Sun Microsystems, Inc.  Sun System Handbook - ISO 3.4 June 2011 Internal/Partner Edition
   Home | Current Systems | Former STK Products | EOL Systems | Components | General Info | Search | Feedback

Asset ID: 1-71-1002109.1
Update Date:2011-05-27
Keywords:

Solution Type  Technical Instruction Sure

Solution  1002109.1 :   Sun Fire[TM] 12K/15K/E20K/E25K: POST Overview  


Related Items
  • Sun Fire E25K Server
  •  
  • Sun Fire E20K Server
  •  
  • Sun Fire 12K Server
  •  
  • Sun Fire 15K Server
  •  
Related Categories
  • GCS>Sun Microsystems>Servers>High-End Servers
  •  

PreviouslyPublishedAs
203006


Applies to:

Sun Fire 12K Server
Sun Fire 15K Server
Sun Fire E20K Server
Sun Fire E25K Server
All Platforms
***Checked for relevance on 27-May-2011***

Goal

This document is an overview of POST (Power -On Self Test) on the Sun Fire[TM] 12K/15K/E20K/E25K platform.

Solution

When lpost executes for CPU it checks lpost versions on FPROM and SMS.
POST is the software that takes control of hardware in SunFire 12K/15K/E20K/E25K domains at power on or equivalent reset. It probes, tests and configures the domain resources and transfers control to OBP.

POST is a multi-threaded application (number of threads = number of processors + 1 for hpost). Domain processors are typically sequenced in parallel by hpost using local tests called lpost.

The hpost component

hpost (Host POST) is the controlling entity of POST. It is part of the SMS package. Hpost communicates with several sms daemons, most notably HWAD and PCD. All platform hardware communication from hpost is done using hwad, across the console bus.

The lpost components

lpost (local POST) is a component of hpost that is executed by a domain CPU. The CPU lpost tests are stored in FPROM on slot 0. The SC also has a disk copy of each lpost file in /opt/SUNWSMS/hostobjs.

For non-System boards, such as IO and expander, the appropriate lpost image from the SC's disk is downloaded to the domain's memory.

In all cases lpost is slave to hpost.
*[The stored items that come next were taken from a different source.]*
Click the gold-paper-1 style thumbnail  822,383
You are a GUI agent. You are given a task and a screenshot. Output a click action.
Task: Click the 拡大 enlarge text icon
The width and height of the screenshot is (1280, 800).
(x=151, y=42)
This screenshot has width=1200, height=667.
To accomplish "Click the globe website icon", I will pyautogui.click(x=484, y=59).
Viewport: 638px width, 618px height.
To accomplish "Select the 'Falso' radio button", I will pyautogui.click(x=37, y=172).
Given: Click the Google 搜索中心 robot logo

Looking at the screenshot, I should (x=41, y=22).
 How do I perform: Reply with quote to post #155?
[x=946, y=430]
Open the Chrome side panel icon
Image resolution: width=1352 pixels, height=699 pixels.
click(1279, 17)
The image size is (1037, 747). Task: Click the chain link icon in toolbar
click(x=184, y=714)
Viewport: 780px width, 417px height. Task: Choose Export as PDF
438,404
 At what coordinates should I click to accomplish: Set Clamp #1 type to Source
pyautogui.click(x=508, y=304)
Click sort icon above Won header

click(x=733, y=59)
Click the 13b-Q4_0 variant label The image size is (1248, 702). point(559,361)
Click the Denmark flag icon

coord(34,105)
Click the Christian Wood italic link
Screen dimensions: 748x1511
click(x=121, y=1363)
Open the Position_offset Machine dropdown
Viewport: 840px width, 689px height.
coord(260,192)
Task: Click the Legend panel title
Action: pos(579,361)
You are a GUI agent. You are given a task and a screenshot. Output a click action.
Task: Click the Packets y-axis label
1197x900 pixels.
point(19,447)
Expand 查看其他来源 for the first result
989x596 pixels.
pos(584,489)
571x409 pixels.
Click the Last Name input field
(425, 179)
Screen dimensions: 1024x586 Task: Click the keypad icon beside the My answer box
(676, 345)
Communication between the two is through SRAM on a specific I/O board.

CPU lpost version

To check the CPU lpost version on SC and FPROM (on SB) use the command given below.

Example for domain A SBs:-
   
v4u-15ka-sc0:sms-svc:1> flashupdate -d a -f /opt/SUNWSMS/hostobjs/sgcpu.flash -n

    Current System Board FPROM Information
    ========================================
    CPU at SB2, FPROM 0:
    POST   03/05/04 11:28:00  Release 5.17.0  Build 6.4 I/F 12
    OBP    03/05/04 11:27:00  Release 5.17.0  Build 6.4
    Ver    03/05/04 11:28:00  Release 5.17.0  Build 6.4

    CPU at SB2, FPROM 1:
    POST   03/05/04 11:28:00  Release 5.17.0  Build 6.4 I/F 12
    OBP    03/05/04 11:27:00  Release 5.17.0  Build 6.4
    Ver    03/05/04 11:28:00  Release 5.17.0  Build 6.4

    Flash Image Information
    ==========================
    POST   03/05/04 11:28:00  Release 5.17.0 Build 6.4 I/F 12
    OBP    03/05/04 11:27:00  Release 5.17.0 Build 6.4
    Ver    03/05/04 11:28:00  Release 5.17.0 Build 6.4

    Do you wish to update the FPROM (yes/no)  N

  • If the version of lpost on the FPROM is the same as the version on SMS:- no issues.
  • If FPROM lpost is an earlier version than SMS lpost :- CPUs associated with that FPROM may fail POST.
  • If FPROM lpost is a later version than SMS lpost :- hpost will log an uprev warning. SMS needs to be patched up if this warning is seen.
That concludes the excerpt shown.